*** Data records

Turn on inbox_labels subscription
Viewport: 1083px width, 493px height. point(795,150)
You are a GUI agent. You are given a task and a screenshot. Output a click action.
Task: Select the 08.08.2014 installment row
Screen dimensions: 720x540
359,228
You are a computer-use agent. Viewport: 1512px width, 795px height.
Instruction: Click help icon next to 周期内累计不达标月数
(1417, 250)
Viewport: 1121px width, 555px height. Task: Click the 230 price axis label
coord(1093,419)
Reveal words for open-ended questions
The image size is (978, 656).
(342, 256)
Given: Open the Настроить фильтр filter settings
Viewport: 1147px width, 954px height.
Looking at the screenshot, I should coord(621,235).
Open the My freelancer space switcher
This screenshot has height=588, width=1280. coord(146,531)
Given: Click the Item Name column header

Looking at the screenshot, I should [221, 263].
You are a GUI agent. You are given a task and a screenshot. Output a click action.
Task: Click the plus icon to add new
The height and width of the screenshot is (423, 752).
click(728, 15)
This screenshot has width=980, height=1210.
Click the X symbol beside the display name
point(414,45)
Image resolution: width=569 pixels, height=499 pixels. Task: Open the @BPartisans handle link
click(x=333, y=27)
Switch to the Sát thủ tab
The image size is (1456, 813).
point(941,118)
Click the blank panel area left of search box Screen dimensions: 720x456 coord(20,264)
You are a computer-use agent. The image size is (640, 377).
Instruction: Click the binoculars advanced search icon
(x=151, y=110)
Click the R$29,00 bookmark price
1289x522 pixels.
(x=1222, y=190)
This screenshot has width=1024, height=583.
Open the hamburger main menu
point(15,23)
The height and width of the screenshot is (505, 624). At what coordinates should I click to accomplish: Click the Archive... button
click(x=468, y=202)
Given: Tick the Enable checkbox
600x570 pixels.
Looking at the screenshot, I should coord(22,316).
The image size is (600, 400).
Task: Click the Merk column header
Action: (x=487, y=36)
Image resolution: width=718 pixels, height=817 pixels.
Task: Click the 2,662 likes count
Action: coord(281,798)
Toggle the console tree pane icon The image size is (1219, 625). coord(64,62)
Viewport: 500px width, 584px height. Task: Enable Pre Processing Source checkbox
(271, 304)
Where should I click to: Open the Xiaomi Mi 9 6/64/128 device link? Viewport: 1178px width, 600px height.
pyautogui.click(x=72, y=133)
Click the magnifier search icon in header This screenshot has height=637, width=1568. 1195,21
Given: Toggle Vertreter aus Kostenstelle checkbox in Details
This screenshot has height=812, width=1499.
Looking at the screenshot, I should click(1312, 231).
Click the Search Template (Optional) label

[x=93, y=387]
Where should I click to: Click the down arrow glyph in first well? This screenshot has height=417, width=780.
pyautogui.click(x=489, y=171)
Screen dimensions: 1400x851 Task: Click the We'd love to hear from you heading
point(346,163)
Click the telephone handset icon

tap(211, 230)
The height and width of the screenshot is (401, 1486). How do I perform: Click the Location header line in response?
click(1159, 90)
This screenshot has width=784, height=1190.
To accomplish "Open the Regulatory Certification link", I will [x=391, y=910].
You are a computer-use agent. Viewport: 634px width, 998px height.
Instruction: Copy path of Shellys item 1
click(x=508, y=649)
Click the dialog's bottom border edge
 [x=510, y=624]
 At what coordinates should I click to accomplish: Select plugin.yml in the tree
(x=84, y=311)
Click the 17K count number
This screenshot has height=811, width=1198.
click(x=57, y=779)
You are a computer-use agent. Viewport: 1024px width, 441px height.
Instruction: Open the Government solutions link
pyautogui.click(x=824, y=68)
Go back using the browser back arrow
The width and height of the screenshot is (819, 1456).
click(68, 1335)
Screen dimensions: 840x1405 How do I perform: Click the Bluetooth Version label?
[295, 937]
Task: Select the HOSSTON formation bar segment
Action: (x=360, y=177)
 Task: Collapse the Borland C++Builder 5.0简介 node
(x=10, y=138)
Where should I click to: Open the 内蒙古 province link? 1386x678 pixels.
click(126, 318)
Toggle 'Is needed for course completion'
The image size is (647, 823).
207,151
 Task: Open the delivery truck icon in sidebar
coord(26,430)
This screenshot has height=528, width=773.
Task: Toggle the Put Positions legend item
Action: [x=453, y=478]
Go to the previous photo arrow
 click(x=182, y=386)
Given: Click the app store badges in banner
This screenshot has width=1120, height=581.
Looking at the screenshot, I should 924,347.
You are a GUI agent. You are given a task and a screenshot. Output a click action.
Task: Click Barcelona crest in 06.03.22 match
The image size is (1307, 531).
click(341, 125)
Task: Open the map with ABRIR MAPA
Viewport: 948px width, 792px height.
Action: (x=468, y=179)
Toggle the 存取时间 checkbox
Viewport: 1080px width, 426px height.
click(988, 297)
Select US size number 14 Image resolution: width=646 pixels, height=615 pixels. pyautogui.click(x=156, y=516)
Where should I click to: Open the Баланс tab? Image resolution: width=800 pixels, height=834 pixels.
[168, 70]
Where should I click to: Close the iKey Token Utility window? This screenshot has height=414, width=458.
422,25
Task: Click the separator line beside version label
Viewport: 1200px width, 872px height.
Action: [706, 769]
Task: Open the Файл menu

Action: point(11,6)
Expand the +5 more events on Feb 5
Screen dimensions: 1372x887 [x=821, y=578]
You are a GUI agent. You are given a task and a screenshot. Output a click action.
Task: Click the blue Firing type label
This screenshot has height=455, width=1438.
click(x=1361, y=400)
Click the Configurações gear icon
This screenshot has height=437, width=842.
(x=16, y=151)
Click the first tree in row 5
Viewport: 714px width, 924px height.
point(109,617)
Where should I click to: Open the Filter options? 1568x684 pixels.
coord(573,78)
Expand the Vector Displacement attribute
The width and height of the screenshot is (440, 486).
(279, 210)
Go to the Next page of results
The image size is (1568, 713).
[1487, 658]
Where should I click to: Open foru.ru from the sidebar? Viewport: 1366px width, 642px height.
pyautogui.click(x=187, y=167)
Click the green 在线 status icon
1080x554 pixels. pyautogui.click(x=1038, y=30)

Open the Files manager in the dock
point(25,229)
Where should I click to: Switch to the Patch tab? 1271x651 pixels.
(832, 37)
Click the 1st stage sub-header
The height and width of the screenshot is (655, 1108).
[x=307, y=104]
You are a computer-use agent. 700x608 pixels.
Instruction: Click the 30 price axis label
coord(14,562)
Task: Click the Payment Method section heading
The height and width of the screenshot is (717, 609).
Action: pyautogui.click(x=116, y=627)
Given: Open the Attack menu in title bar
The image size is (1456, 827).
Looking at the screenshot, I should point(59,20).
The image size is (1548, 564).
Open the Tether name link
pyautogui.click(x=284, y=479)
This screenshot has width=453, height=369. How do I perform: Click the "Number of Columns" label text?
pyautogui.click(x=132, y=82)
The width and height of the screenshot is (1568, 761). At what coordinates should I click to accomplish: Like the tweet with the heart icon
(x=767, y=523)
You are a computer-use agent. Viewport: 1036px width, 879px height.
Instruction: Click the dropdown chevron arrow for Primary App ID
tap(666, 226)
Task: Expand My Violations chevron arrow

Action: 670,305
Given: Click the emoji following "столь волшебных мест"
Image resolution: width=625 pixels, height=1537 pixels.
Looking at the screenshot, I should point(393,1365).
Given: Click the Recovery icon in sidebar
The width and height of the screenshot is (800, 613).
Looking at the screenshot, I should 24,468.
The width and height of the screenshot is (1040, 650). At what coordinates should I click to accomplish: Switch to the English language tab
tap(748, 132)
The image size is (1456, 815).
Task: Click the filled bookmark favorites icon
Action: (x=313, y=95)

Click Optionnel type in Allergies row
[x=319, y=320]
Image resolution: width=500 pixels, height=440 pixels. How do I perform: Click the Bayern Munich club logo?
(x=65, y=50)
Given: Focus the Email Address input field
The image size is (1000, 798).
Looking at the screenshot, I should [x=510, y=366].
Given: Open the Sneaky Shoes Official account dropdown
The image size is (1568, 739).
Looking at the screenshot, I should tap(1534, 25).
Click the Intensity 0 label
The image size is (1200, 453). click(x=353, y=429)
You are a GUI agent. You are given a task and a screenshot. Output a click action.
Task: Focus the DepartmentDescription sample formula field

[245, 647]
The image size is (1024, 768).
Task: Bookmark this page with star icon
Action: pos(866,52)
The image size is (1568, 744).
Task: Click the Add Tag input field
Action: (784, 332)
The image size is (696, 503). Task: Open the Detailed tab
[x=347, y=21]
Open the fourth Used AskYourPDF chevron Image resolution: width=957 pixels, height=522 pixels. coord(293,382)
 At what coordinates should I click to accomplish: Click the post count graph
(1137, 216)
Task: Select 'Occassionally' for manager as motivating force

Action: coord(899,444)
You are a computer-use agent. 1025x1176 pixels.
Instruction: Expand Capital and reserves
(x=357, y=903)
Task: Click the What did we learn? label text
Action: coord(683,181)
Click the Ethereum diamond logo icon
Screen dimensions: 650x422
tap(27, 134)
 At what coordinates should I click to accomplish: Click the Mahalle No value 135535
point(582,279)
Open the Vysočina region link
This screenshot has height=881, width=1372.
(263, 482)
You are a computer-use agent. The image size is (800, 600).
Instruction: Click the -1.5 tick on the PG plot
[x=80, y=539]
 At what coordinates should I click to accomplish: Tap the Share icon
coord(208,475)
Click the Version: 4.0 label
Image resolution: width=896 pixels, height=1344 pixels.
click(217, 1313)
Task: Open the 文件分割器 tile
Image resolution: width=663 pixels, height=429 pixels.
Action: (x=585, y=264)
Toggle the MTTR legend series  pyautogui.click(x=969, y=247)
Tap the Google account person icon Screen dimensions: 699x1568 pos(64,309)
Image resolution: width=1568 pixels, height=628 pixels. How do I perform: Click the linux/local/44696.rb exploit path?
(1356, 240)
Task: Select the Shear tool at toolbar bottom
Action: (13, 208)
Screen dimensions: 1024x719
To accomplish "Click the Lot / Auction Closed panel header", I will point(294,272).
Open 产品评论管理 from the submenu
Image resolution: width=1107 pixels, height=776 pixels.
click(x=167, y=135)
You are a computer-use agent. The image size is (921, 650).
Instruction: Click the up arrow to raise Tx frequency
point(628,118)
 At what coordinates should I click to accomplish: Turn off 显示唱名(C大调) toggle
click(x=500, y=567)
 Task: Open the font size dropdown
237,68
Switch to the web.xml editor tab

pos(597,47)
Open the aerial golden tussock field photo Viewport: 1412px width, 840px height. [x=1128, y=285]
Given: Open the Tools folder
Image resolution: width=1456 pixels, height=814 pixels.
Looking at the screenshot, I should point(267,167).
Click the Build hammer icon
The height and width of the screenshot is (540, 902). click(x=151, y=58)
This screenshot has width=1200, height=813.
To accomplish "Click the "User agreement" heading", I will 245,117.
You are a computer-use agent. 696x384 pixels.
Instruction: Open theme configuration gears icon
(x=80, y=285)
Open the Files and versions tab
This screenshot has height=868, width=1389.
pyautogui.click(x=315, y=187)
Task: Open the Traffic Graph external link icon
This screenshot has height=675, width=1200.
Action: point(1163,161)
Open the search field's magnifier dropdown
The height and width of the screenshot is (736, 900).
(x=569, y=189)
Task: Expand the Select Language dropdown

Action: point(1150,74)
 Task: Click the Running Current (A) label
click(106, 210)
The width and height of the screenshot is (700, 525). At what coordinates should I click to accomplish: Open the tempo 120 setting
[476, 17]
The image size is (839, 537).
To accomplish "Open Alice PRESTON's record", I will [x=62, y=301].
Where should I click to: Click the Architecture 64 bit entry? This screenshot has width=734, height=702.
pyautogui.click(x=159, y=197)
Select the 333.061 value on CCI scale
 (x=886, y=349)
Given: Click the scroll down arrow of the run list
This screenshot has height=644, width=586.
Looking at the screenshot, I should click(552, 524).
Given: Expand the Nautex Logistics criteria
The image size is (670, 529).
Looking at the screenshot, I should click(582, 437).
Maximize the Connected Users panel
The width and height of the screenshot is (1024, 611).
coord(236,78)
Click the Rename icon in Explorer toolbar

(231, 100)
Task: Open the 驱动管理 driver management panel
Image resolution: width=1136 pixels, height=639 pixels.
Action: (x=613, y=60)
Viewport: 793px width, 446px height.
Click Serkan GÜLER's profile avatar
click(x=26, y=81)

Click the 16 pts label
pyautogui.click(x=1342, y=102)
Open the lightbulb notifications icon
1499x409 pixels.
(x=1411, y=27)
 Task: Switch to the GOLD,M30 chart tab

******

Task directions: Return the entries exactly through the "This screenshot has width=980, height=1210." line.

Answer section:
Turn on inbox_labels subscription
Viewport: 1083px width, 493px height. point(795,150)
You are a GUI agent. You are given a task and a screenshot. Output a click action.
Task: Select the 08.08.2014 installment row
Screen dimensions: 720x540
359,228
You are a computer-use agent. Viewport: 1512px width, 795px height.
Instruction: Click help icon next to 周期内累计不达标月数
(1417, 250)
Viewport: 1121px width, 555px height. Task: Click the 230 price axis label
coord(1093,419)
Reveal words for open-ended questions
The image size is (978, 656).
(342, 256)
Given: Open the Настроить фильтр filter settings
Viewport: 1147px width, 954px height.
Looking at the screenshot, I should coord(621,235).
Open the My freelancer space switcher
This screenshot has height=588, width=1280. coord(146,531)
Given: Click the Item Name column header

Looking at the screenshot, I should [221, 263].
You are a GUI agent. You are given a task and a screenshot. Output a click action.
Task: Click the plus icon to add new
The height and width of the screenshot is (423, 752).
click(728, 15)
This screenshot has width=980, height=1210.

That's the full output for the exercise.